The first factor is whether the delay in filing the claim is excusable. Movants' counsel asserts that the delay is attributable to their prosecution of a related action brought in Supreme Court against Aldi, Inc. and NBC. Movants' counsel indicates that Movants relied upon documentation from DOT that placed responsibility for the modification to the roadway upon Aldi, Inc. and NBC. According to Movants' counsel, it was not until Wayne County Supreme Court Judge, the Honorable Thomas VanStrydonck granted those two parties summary judgment that Movants had any reasonable basis to conclude that the State of New York could be responsible. With DOT's ownership of the roadway and involvement and oversight of the project, the potential for the State bearing some responsibility existed even prior to the summary judgment decision. Nonetheless, the documentation supports Movants' assertion that DOT placed the responsibility for actual construction of the modification of the roadway upon Aldi, Inc. and NBC, and Movants actively pursued their lawsuit in Supreme Court until the action against these parties was dismissed on summary judgment motion. Under these circumstances, the Court finds that Movants have presented a reasonable excuse (see Weaver v State of New York, 112 AD2d 416, 417; 47-Albany Troy Road Corp. v State of New York, 17 AD2d 892)

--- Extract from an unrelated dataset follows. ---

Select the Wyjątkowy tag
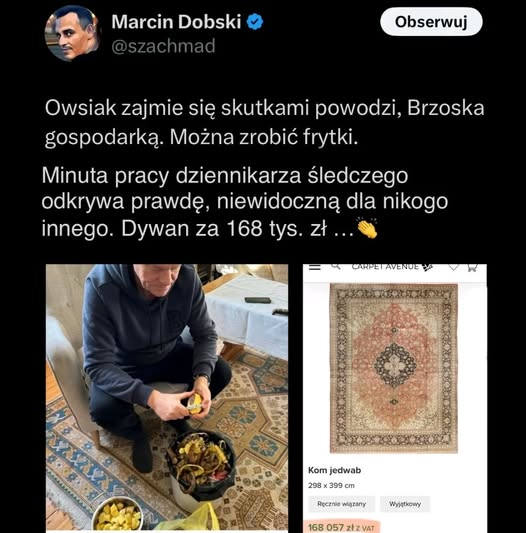The height and width of the screenshot is (533, 526). tap(405, 504)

The factors of whether the State had notice of the essential facts, an opportunity to investigate the underlying claim, and whether the State will suffer substantial prejudice if the late filing and serving of the claim are permitted will all be addressed together. Movants assert that the State had actual notice of the events because a State Trooper responded to the scene of the accident and filed a detailed report. Movants also argue that the State had information regarding the accident history for this location from the follow-up traffic study performed by SRF & Associates in July 1999. Movants also attach a copy of a "NYSDOT Safety Information Management System Accident Verbal Description Report" for complete accident data through April 30, 2001, for a location 1/10th of a mile from the location of this accident as referenced on the police accident report (see Movants' Exhibit E)

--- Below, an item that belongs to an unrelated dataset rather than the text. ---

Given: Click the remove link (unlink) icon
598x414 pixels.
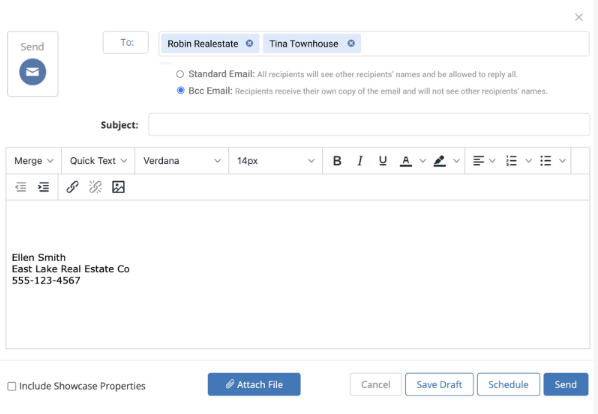Looking at the screenshot, I should pos(95,187).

The key question for purposes of the notice factor is whether the State had sufficient notice of the facts underlying this claim. It appears that Defendant had notice of the need for a left-hand turning lane at this location and of other similar accidents. However, there is no indication that the State had notice of the specific facts of this accident in a timely manner to permit an opportunity to investigate. The notice requirement is fulfilled when the facts giving rise to the claim have been timely provided to someone in authority in the department or agency responsible or to the legal department, such as the attorney general (Matter of Santana v New York State Thruway Authority, 92 Misc 2d 1, 7-8). Typically, a report made to a State Trooper is not considered notice to the State because the report does not alert anyone in authority with the appropriate State agency of a potential claim (Santana, 92 Misc 2d at 7-8; United Services Automobile Assoc. v State of New York, Ct Cl, unpublished decision of Read, J., filed January 5, 1999, Claim No. None, Motion No. M-58225). Without notice, the State would not have had the opportunity to timely investigate the circumstances of this claim. Yet, there appears to be ample documentation of the planning process and communication between the parties, the plans for a left-turning lane at this location as well as two traffic studies, and a very detailed police accident report of this accident. Under the circumstances, it seems unlikely that the State will suffer any prejudice if permission to file this late claim is granted.

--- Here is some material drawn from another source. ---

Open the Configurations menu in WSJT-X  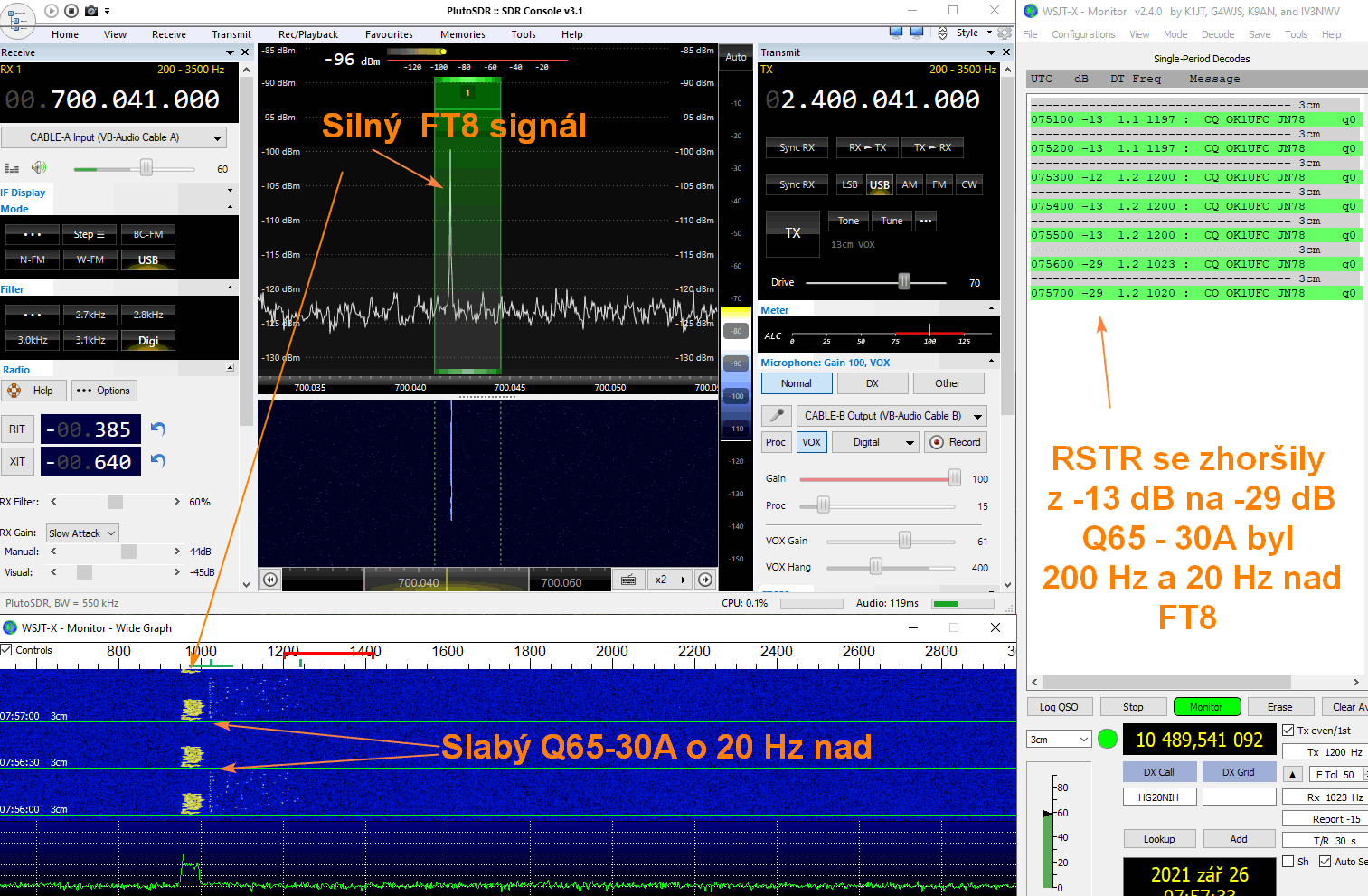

The next factor, whether the claim appears to be meritorious, is often referred to as the most essential factor. A proposed claim meets this standard if it is not patently groundless, frivolous or legally defective, and upon consideration of the entire record, there is cause to believe that a valid cause of action exists (Santana, 92 Misc 2d at 1,11). Defendant argues that the State's actions regarding the installation of a left turning lane at this location are subject to qualified immunity under Weiss v Fote, 7 NY2d 579. It is Defendant's position that the decision to forego cashing in the bond posted by NBC and to wait for Aldi, Inc. and NBC to design and construct the left-hand turning lane was a discretionary one constrained by budgetary limitations, and therefore, subject to qualified immunity. The affidavit of Larry R. Sherman, an engineer with DOT, provides that if the bond had been cashed in the funds would have gone into the State's general fund, not DOT's budget. As a result, the project would have had to be added to the department's capital program, resulting in additional delays.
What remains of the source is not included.